[Data extracted from a collection]

——

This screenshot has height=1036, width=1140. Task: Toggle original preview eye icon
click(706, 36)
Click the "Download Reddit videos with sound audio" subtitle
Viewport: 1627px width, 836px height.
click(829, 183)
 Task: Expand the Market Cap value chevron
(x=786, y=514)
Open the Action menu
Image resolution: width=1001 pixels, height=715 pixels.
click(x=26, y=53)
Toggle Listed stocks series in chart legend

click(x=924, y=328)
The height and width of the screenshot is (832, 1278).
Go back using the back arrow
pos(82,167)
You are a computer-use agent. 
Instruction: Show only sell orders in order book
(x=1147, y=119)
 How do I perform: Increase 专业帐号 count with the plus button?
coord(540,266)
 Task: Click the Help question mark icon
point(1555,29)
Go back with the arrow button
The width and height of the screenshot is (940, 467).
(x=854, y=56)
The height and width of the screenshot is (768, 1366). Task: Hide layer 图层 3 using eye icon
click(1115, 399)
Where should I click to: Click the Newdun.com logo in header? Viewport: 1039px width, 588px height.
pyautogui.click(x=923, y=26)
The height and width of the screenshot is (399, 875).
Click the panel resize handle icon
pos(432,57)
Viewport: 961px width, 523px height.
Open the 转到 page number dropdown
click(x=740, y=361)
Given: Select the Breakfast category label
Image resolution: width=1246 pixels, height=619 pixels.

——

The lines wanted are those from the one with "The height and width of the screenshot is (768, 1366)." through the last line of the records, repeated exactly and with both ends included.

**Your response:**
The height and width of the screenshot is (768, 1366). Task: Hide layer 图层 3 using eye icon
click(1115, 399)
Where should I click to: Click the Newdun.com logo in header? Viewport: 1039px width, 588px height.
pyautogui.click(x=923, y=26)
The height and width of the screenshot is (399, 875).
Click the panel resize handle icon
pos(432,57)
Viewport: 961px width, 523px height.
Open the 转到 page number dropdown
click(x=740, y=361)
Given: Select the Breakfast category label
Image resolution: width=1246 pixels, height=619 pixels.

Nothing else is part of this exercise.